There is no denying it anymore – countries that have historically developed off the back of cheap and dirty fossil fuels have caused measurable financial harm to poorer countries and a new, first-of-its-kind study has the numbers and physics to back that claim up.
The authors explain that the study emphasises “that the culpability for warming rests primarily with a handful of major emitters and that this warming has resulted in the emitters’ enrichment at the expense of the poorest people in the world” adding that they “quantify those costs to individual countries and who precisely is responsible for them”.
With this integrated end-to-end attribution analysis conducted by researchers at the prestigious Dartmouth College, a sound scientific basis for climate liability claims between individual countries has been established. “The lack of scientific evidence linking individual emitters to the downstream impacts of warming has been a principal evidentiary gap in climate litigation,” the authors say. With this study, that evidentiary gap has been greatly diminished.
Among the key findings of the National Attribution of Historical Climate Damages study, is that five national emitters of greenhouse gases – through their contributions to global warming – generated $6-trillion (or roughly R102-trillion) in global economic losses from 1990 to 2014.
At a sociological level, the study offers a solid scientific basis to show that human-caused global warming “constitutes a substantial international wealth transfer from the poor to the wealthy”.
Published in the journal Climate Change, the abstract of the study lays out the context.
“Quantifying which nations are culpable for the economic impacts of anthropogenic warming is central to informing climate litigation and restitution claims for climate damages. However, for countries seeking legal redress, the magnitude of economic losses from warming attributable to individual emitters is not known, undermining their standing for climate liability claims,” it reads.
This “veil of deniability” as the authors describe it, has been lifted with this study which combines historical data with “climate models of varying complexity in an integrated framework” that quantifies each nation’s “culpability for historical temperature-driven income changes” in other countries. The study, the authors explain, provides “critical insight into climate liability and national accountability for climate policy”.
Justin Mankin, assistant professor of geography at Dartmouth College and senior researcher on the study team, answered some of Our Burning Planet’s questions about South Africa’s unique place in the study and its implications for UN climate negotiations.
“South Africa has both caused harm to other countries from the warming caused by its emissions. South Africa, per our analysis, has caused $144.7- billion in damages to other countries, considering its territorial emissions from 1990-2014. The countries that South Africa has damaged are generally in the Global South, with already warm temperatures have their economies more restricted with warming.”
However, some of the warming caused by South Africa has also benefited other countries. Mankin elaborated on this saying, “South Africa has caused about $131.7-billion in benefits to other countries from the warming caused by its territorial emissions from 1990-2014. These countries that have benefitted are not the same as the ones that have suffered.”

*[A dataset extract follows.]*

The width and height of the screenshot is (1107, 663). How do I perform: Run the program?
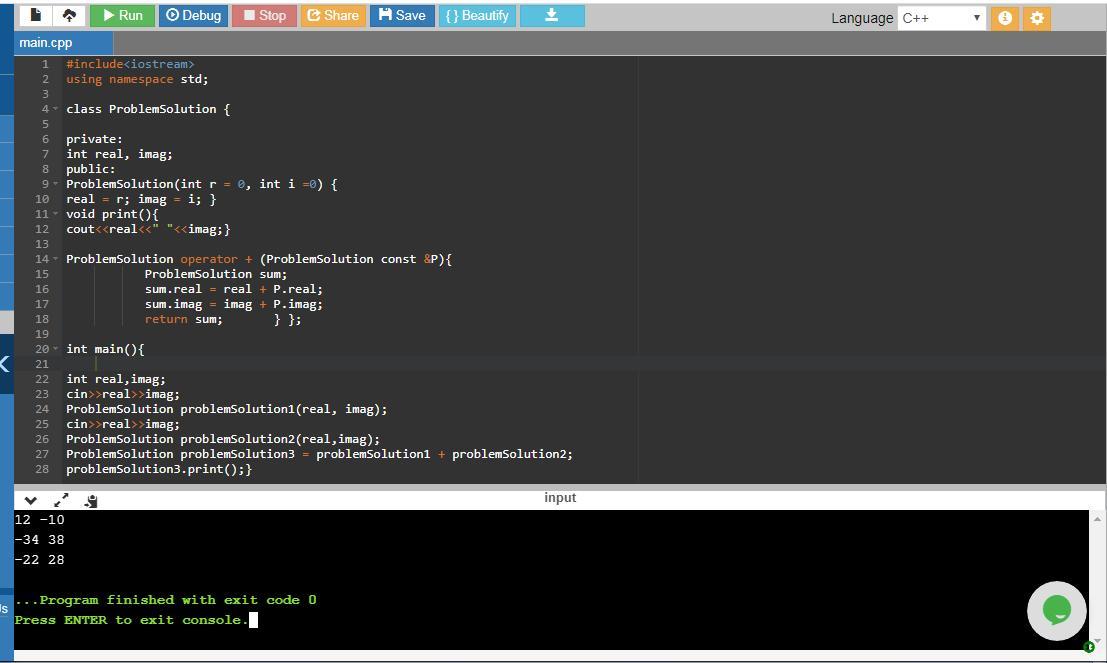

In terms of damage suffered by the country as a result of global warming, “South Africa has also suffered from the warming caused by other countries’ emissions – by our estimates, South Africa’s economy would be $118-billion richer if other countries had forgone their territorial emissions over the 1990-2014 time period,” said Mankin.
Among the remarkable findings of the study is that the top five emitters – the United States, China, Russia, Brazil, and India – have “collectively caused $6-trillion in income losses from warming since 1990, comparable to 14% of annual global gross domestic product”.
However, while much of the damage caused can be attributed to a handful of countries, the distribution of these warming impacts is highly unequal. These high-emitting countries have largely benefitted while harming low-income, low-emitting countries, “emphasising the inequities embedded in the causes and consequences of historical warming”.
The authors of the study say that its analysis is an important step forward in enabling claimants to sue for climate-related harms.
“The legal requirement to prove standing in order to sue for climate-related harms means that plaintiffs must credibly link the damage they have suffered to a specific actor responsible for that damage” and “attributing economic damage to global warming writ large is not considered legally sufficient to prove the causal role of a specific emitter”, they explain adding that “the lack of scientific evidence linking individual emitters to the downstream impacts of warming has been a principal evidentiary gap in climate litigation”.
Nicole Loser, programme head of pollution and climate change at the Centre for Environmental Rights (CER) answered some of OBP’s questions about the potential implications for legal proceedings.
Loser, who was admitted as an attorney of the High Court in 2013, said: “In the last few years… the science of what they call attribution… has become far more sophisticated. [A] few years back, it was very difficult, if not impossible, for someone to say, ‘this country or this company is responsible for X amount of climate damage’.
“What that means is that in the past… we couldn’t make those causal connections, it’s a lot easier to do [now]… Whether or not a court would accept that difference, it depends. And there are a number of cases that have been brought against what they call the ‘carbon majors’… with minimal success, sometimes, but these cases are also becoming more and more common, and we are seeing some successes.
“This is a sort of area of the law that’s fast developing, and I think we’re going to keep seeing really interesting things coming out of this whole loss and damages issue,” said Loser.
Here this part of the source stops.